EXERCISE GOAL: Write out every entry again exactly as it stands.

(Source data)
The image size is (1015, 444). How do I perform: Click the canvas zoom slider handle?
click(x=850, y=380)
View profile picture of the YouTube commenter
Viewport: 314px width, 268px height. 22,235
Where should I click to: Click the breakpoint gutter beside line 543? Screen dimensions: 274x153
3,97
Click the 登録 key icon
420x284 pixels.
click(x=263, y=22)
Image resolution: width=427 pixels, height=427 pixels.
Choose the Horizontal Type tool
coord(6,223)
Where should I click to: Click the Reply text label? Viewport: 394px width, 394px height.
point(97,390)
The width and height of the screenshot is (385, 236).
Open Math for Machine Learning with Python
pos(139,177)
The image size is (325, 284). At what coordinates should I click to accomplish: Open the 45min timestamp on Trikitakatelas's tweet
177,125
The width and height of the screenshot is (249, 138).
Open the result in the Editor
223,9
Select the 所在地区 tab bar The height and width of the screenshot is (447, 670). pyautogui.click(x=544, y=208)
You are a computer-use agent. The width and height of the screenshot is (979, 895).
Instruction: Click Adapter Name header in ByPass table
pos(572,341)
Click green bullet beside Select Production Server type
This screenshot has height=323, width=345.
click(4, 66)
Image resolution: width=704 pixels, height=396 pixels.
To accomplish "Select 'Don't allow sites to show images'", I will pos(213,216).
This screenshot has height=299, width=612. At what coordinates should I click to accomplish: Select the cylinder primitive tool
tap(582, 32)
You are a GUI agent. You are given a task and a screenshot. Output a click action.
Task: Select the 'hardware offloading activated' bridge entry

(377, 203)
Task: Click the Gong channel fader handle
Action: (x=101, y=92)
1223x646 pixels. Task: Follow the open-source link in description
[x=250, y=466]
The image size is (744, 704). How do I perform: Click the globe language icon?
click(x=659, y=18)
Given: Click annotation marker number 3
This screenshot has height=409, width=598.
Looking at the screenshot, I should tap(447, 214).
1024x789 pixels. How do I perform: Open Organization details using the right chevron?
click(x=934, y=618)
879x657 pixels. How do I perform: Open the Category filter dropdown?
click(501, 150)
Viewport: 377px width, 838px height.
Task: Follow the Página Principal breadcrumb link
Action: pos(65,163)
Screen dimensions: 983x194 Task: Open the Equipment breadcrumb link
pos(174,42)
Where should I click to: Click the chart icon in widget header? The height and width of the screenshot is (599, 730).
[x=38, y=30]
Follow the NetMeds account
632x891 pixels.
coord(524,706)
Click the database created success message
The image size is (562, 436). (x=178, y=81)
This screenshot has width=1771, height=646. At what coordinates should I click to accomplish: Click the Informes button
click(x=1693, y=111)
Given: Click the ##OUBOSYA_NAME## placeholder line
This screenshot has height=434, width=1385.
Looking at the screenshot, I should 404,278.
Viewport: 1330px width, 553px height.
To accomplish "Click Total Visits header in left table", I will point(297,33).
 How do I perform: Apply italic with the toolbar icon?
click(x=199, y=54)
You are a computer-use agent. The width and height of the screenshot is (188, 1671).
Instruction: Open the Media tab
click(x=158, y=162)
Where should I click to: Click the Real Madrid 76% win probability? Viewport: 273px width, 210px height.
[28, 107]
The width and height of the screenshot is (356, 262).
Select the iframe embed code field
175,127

OUTPUT OF THE TASK:
The image size is (1015, 444). How do I perform: Click the canvas zoom slider handle?
click(x=850, y=380)
View profile picture of the YouTube commenter
Viewport: 314px width, 268px height. 22,235
Where should I click to: Click the breakpoint gutter beside line 543? Screen dimensions: 274x153
3,97
Click the 登録 key icon
420x284 pixels.
click(x=263, y=22)
Image resolution: width=427 pixels, height=427 pixels.
Choose the Horizontal Type tool
coord(6,223)
Where should I click to: Click the Reply text label? Viewport: 394px width, 394px height.
point(97,390)
The width and height of the screenshot is (385, 236).
Open Math for Machine Learning with Python
pos(139,177)
The image size is (325, 284). At what coordinates should I click to accomplish: Open the 45min timestamp on Trikitakatelas's tweet
177,125
The width and height of the screenshot is (249, 138).
Open the result in the Editor
223,9
Select the 所在地区 tab bar The height and width of the screenshot is (447, 670). pyautogui.click(x=544, y=208)
You are a computer-use agent. The width and height of the screenshot is (979, 895).
Instruction: Click Adapter Name header in ByPass table
pos(572,341)
Click green bullet beside Select Production Server type
This screenshot has height=323, width=345.
click(4, 66)
Image resolution: width=704 pixels, height=396 pixels.
To accomplish "Select 'Don't allow sites to show images'", I will pos(213,216).
This screenshot has height=299, width=612. At what coordinates should I click to accomplish: Select the cylinder primitive tool
tap(582, 32)
You are a GUI agent. You are given a task and a screenshot. Output a click action.
Task: Select the 'hardware offloading activated' bridge entry

(377, 203)
Task: Click the Gong channel fader handle
Action: (x=101, y=92)
1223x646 pixels. Task: Follow the open-source link in description
[x=250, y=466]
The image size is (744, 704). How do I perform: Click the globe language icon?
click(x=659, y=18)
Given: Click annotation marker number 3
This screenshot has height=409, width=598.
Looking at the screenshot, I should tap(447, 214).
1024x789 pixels. How do I perform: Open Organization details using the right chevron?
click(x=934, y=618)
879x657 pixels. How do I perform: Open the Category filter dropdown?
click(501, 150)
Viewport: 377px width, 838px height.
Task: Follow the Página Principal breadcrumb link
Action: pos(65,163)
Screen dimensions: 983x194 Task: Open the Equipment breadcrumb link
pos(174,42)
Where should I click to: Click the chart icon in widget header? The height and width of the screenshot is (599, 730).
[x=38, y=30]
Follow the NetMeds account
632x891 pixels.
coord(524,706)
Click the database created success message
The image size is (562, 436). (x=178, y=81)
This screenshot has width=1771, height=646. At what coordinates should I click to accomplish: Click the Informes button
click(x=1693, y=111)
Given: Click the ##OUBOSYA_NAME## placeholder line
This screenshot has height=434, width=1385.
Looking at the screenshot, I should 404,278.
Viewport: 1330px width, 553px height.
To accomplish "Click Total Visits header in left table", I will point(297,33).
 How do I perform: Apply italic with the toolbar icon?
click(x=199, y=54)
You are a computer-use agent. The width and height of the screenshot is (188, 1671).
Instruction: Open the Media tab
click(x=158, y=162)
Where should I click to: Click the Real Madrid 76% win probability? Viewport: 273px width, 210px height.
[28, 107]
The width and height of the screenshot is (356, 262).
Select the iframe embed code field
175,127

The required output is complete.